20 In June 2016, the Assembly adopted Resolution 2124 (2016) on educational and cultural networks of migrants and diaspora communities in which it endorsed the role of educational and cultural networks in building cohesive societies by strengthening pluralism and democracy. It also asked member States to set up national platforms which would allow the different ministries and specialised institutions to work transversally with diaspora associations, to encourage the establishment of similar platforms at local level and to provide adequate financial support programmes to help them to professionalise their activities, develop and consolidate their networks and conduct joint initiatives.

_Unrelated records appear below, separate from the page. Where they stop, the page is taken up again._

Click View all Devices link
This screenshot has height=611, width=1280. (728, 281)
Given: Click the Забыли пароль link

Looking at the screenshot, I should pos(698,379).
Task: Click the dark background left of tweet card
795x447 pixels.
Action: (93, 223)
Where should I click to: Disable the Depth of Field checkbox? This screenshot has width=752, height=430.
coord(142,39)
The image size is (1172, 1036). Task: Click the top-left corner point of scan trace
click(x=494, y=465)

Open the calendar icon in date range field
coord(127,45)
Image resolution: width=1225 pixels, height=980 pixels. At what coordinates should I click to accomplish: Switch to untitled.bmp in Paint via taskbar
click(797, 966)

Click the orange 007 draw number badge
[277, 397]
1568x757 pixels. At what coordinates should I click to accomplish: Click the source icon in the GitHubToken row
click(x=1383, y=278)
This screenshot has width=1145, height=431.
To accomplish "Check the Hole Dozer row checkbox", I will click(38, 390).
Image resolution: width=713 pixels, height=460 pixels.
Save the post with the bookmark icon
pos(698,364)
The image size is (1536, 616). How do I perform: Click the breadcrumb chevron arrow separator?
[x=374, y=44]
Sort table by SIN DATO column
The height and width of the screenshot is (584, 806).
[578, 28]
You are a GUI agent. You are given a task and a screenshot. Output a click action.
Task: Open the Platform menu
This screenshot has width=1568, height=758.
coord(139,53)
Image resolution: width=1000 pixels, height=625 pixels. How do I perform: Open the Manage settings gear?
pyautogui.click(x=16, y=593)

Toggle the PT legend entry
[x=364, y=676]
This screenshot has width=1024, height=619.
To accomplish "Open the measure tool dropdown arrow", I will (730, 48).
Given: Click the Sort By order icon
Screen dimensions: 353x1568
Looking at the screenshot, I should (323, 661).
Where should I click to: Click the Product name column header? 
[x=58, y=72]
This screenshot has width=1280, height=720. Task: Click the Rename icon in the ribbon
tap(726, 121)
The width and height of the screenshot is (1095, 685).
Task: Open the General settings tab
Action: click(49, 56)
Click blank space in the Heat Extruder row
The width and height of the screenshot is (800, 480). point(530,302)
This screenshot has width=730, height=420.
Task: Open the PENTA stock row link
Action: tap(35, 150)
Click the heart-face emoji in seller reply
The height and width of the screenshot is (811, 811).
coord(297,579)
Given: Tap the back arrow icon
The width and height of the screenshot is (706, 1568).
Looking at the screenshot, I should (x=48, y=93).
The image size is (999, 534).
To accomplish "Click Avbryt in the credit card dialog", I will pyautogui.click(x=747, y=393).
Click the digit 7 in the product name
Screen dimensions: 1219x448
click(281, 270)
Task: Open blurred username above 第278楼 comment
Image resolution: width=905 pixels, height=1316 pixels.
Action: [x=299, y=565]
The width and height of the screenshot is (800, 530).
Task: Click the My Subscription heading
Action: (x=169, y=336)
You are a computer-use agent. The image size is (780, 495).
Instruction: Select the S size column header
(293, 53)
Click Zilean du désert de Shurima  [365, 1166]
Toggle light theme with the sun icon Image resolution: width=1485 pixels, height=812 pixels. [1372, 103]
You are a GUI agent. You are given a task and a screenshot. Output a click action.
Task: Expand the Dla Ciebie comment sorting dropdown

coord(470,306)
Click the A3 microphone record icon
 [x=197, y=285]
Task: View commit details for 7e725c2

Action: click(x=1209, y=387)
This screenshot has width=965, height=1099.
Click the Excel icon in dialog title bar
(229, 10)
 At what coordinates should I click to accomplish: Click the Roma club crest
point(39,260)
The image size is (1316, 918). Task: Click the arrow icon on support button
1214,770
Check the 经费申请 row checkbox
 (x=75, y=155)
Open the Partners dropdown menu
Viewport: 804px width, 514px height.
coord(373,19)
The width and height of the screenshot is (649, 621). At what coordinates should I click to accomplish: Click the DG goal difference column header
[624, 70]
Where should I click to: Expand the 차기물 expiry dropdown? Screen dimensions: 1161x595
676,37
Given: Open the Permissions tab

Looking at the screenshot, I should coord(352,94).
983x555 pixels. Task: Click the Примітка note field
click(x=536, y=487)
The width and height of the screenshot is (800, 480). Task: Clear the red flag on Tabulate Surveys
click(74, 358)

21 I think that the role of diaspora communities could be much more explored in the current situation. Voluntary organisations, due to their informal structure, are easier to reach by the newly arrived than embassies and consulates and frequently serve as the first point of contact for them. They can help with maintaining links with the country of origin, but also help with daily administrative matters, schooling of children, native language services like doctors, etc.
22 At the same time, States should not count on spontaneous help from the diaspora. They should actively engage with diaspora associations in order to involve them at the various stages of policy making and implementation of integration policies involving refugees. They should also encourage and financially support joint initiatives for creating platforms for social media, media and information dissemination (local newsletters, “welcome radio stations” in different migrant community languages).

5 Sport for integration

23 Sport has the unique power to bring people together, regardless of background, gender, culture or belief. The Olympic Games 2016 in Rio reminded us all of this unifying power of sport. The best example of this was the participation of the first-ever Refugee Olympic team. The refugee athletes participated alongside all 11 000 athletes of the world from all 206 National Olympic committees. They competed not as refugees but as Olympic athletes, like any other Olympic Team.
24 The creation of the Refugee Olympic team sent a strong message of hope and inclusion to the millions of refugees in the world. Their participation was proof that refugees – like any other human beings – are an enrichment to society, just as they are an enrichment to the Olympic family.
25 As pointed out in Mr Rigoni’s report on “Migration as an opportunity for European development”, the sports sector can be very helpful in the promotion of better social and work participation of migrants and refugees. He presents the example of Germany, where the football club Bayern Munich created a “training camp” which offered food, German language classes and football equipment for young refugees. Moreover, in February 2016, this club “raised 1 million euros at a friendly match to support integration projects in Germany”.Note
26 The Council of Europe Enlarged Partial Agreement on Sport has recently set up a “Sport migrant integration platform” for indexing and sharing knowledge on good practices which are taking place at pan-European level, on current activities and future projects focusing on newly arrived migrants and their integration via sport. The aim of this project would be to bring together various stakeholders, and by doing so give them a platform to share their experiences in this field.
27 In conclusion, the importance of successful integration procedures cannot be stressed enough. To act decisively now could help prevent even bigger problems in the future. However, there are still many obstacles refugees will have to overcome, and their integration into European societies will remain a challenge – perhaps one of the most profound Europe has ever had to face.